From School Library Journal
Grade 6-10-When 10th-grader Mike loses his family and both legs in an automobile accident, he is predictably withdrawn and highly resistant to those intent on helping him. Just as total academic and social detachment seem inevitable, the yearbook committee at his Vancouver high school offers Mike a job assembling a 50th anniversary feature. He accepts, but only because the assignment will free him from attending the soporific history class taught by the dreaded Mr. Dorfman. The plot takes a supernatural turn when an eighth-grade yearbook assistant, Sarah, turns up. Her persistent peppiness gradually defrosts Mike, and young love seems destined to run its course until he reports to his post one day to find Sarah bloodied and weeping in a corner. When she runs out, Mike notifies school officials who inform him that they have no record of her existence. Eventually, yearbooks reveal that she was a student there, but was slain in an unsolved murder dating back to 1982. In subsequent appearances, Sarah reveals the identity of her killer, and Mike sees that justice is done. Unfortunately, while the plot has some compelling ingredients, the third-person narrative relies so heavily on awkward chunks of bald exposition to prop up the tinny dialogue that any personal and spiritual epiphanies that the story's ambitious conclusion might hold are simply not realized.

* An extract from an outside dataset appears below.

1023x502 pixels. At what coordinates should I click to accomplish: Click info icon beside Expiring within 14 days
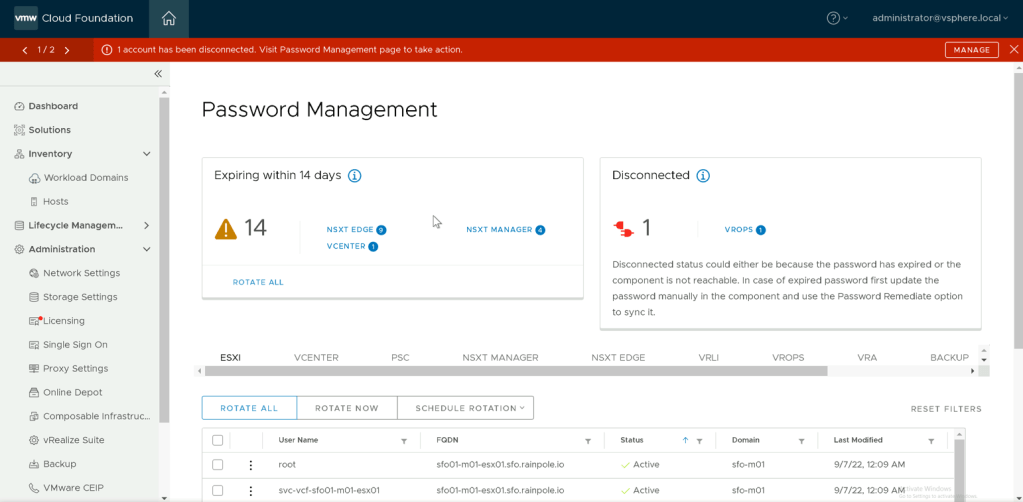click(x=354, y=176)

Jeffrey Hastings, Highlander Way Middle School, Howell, MICopyright 2003 Reed Business Information, Inc.
From Booklist
Gr. 7-10. An automobile accident that killed his parents and sister has left Mike Scott bitter, without legs, and with little will to live. His aunt Norma provides a home, and his best friend, Robbie, is attentive, but Mike remains deeply depressed. A project researching and writing the 50-year history of Carlton High School helps engage Mike, until eighth-grader Sarah is assigned to help him. Sarah reminds Mike of his little sister, and he works hard to drive her away. But her curiosity, frankness, and indefatigable good humor gradually nudge Mike out of his self-pity, until the day she disappears. In the tradition of Cynthia Voigt's
Izzy Willy Nilly (1986) and Deborah Froese's
Out of the Fire (2002), this novel explores what happens when a teenager must adapt to a new, much more limited life, while adding a romantic ghost story to the mix. Mike is realistically angry and unlikable, but readers will easily connect with him as he absorbs Sarah's lessons of survival and courage.